Testo Integrale dell’Intervista Rilasciata dal Presidente BASHAR AL-ASSAD al quotidiano russo, Izvestia, rilasciata in data 26 agosto 2013 al quotidiano russo Izvestia.

Il Presidente Bashar al Assad ha affermato che se c’è chi sogna che la Siria possa essere una marionetta dell’occidente, ebbene questo è un sogno che non si avvererà, aggiungendo che la Siria è uno Stato indipendente che combatterà il terrorismo e manterrà i rapporti con i Paesi che vuole, in piena libertà e negli interessi del popolo siriano.
Il Presidente, in un’intervista con il quotidiano russo Izvestia, ha ribadito che coloro i quali la Siria sta affrontando sono in larga misura takfiristi di ideologia qaedista, mentre una minoranza di loro sono fuorilegge, aggiungendo che ovunque colpirà il terrorismo, la Siria contrattaccherà.
Il Presidente ha sottolineato che chi parla della collaborazione tra israeliani e terroristi, è la stessa Israele, che più di una volta ha annunciato di curare decine di terroristi nei suoi ospedali.

## Voci elencate

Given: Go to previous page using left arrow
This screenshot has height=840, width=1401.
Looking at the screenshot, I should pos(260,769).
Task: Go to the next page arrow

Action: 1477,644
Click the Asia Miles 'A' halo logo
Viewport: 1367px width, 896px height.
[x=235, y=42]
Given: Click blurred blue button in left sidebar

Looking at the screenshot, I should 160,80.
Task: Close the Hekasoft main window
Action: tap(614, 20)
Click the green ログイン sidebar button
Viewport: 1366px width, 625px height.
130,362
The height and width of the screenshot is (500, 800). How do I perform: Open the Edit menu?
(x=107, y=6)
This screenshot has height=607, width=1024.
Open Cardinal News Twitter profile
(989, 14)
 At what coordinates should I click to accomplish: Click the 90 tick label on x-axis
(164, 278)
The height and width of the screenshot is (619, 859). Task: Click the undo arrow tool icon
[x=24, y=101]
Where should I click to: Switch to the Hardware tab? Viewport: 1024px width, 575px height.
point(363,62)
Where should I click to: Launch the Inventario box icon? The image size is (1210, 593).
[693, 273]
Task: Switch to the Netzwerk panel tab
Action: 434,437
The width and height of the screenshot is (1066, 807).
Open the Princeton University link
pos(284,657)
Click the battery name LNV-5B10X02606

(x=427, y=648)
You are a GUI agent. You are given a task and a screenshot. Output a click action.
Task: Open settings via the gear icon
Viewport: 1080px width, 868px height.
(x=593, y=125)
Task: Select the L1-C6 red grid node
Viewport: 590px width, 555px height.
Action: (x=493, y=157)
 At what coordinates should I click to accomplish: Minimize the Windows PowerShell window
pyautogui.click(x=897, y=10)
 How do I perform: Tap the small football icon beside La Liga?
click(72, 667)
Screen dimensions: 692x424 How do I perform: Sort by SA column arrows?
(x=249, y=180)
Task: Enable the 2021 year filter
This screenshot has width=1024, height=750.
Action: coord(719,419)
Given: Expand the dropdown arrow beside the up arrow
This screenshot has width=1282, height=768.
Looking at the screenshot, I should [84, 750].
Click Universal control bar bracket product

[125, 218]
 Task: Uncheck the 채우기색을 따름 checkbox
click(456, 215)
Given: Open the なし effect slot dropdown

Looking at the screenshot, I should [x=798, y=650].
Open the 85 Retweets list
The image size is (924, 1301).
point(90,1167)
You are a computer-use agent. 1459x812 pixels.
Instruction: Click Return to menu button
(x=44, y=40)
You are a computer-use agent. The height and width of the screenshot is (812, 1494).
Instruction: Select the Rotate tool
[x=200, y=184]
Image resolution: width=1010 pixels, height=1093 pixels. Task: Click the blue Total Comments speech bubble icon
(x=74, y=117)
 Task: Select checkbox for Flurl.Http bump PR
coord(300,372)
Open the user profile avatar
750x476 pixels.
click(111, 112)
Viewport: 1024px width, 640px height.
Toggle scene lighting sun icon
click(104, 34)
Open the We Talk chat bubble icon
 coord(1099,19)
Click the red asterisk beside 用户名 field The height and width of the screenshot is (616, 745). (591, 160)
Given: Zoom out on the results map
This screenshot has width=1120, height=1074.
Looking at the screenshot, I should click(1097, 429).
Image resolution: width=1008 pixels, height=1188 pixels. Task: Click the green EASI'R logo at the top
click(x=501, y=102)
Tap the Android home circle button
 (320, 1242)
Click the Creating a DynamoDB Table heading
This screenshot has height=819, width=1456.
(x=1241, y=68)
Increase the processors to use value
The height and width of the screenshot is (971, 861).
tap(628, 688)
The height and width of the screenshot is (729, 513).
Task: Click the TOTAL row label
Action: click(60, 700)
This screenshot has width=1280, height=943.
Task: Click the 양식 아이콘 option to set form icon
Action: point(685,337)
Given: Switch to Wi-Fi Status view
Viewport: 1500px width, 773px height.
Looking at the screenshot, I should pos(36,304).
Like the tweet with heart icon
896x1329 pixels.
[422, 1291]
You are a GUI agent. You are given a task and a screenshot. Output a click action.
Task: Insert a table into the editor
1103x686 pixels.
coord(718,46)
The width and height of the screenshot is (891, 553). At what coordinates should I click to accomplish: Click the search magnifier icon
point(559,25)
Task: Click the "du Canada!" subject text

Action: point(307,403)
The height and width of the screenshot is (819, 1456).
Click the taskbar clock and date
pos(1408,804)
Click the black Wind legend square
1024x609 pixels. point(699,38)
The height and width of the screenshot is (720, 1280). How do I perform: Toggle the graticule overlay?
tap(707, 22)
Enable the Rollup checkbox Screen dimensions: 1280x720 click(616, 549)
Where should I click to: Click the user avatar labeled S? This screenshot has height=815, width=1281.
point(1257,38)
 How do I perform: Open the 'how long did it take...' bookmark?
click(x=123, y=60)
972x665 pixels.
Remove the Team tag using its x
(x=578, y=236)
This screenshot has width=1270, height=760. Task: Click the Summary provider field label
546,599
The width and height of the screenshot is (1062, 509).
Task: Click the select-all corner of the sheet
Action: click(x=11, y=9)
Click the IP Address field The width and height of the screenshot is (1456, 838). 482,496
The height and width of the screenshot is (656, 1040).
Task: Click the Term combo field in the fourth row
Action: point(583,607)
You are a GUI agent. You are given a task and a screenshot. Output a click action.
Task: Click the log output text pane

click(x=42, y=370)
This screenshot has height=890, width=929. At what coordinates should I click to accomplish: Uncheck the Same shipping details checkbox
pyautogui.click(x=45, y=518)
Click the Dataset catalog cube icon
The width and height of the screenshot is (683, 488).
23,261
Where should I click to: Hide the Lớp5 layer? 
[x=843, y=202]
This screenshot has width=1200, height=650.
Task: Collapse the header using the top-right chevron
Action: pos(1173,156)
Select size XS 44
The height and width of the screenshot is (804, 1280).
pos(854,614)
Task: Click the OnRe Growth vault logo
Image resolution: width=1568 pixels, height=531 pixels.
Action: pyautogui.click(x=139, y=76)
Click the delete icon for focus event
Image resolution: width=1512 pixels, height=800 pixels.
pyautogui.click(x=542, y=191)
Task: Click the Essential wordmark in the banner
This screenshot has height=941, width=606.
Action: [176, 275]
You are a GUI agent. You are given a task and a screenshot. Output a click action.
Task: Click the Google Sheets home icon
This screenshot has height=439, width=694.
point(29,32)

## Compiti da svolgere
**a.** Indica se ciascuna affermazione concorda con il brano di riferimento, rispondendo sì o no e citando le parole decisive del brano: (i) l'intervista è stata rilasciata al quotidiano russo Izvestia il 26 agosto 2013; (ii) secondo il Presidente, la maggior parte di coloro che la Siria affronta sono fuorilegge; (iii) Israele ha annunciato di curare terroristi nei propri ospedali.
**b.** Elenca tutti i verbi al passato prossimo con cui il brano di riferimento introduce le dichiarazioni del Presidente.
**c.** Riporta il passo del brano di riferimento che va da "Testo Integrale dell’Intervista" fino a "quotidiano russo Izvestia." compreso.

## Risposte corrette
**a.**
(i) Sì: "rilasciata in data 26 agosto 2013 al quotidiano russo Izvestia".
(ii) No: "sono in larga misura takfiristi di ideologia qaedista, mentre una minoranza di loro sono fuorilegge".
(iii) Sì: "più di una volta ha annunciato di curare decine di terroristi nei suoi ospedali".

**b.** ha affermato, ha ribadito, ha sottolineato

**c.**
Testo Integrale dell’Intervista Rilasciata dal Presidente BASHAR AL-ASSAD al quotidiano russo, Izvestia, rilasciata in data 26 agosto 2013 al quotidiano russo Izvestia.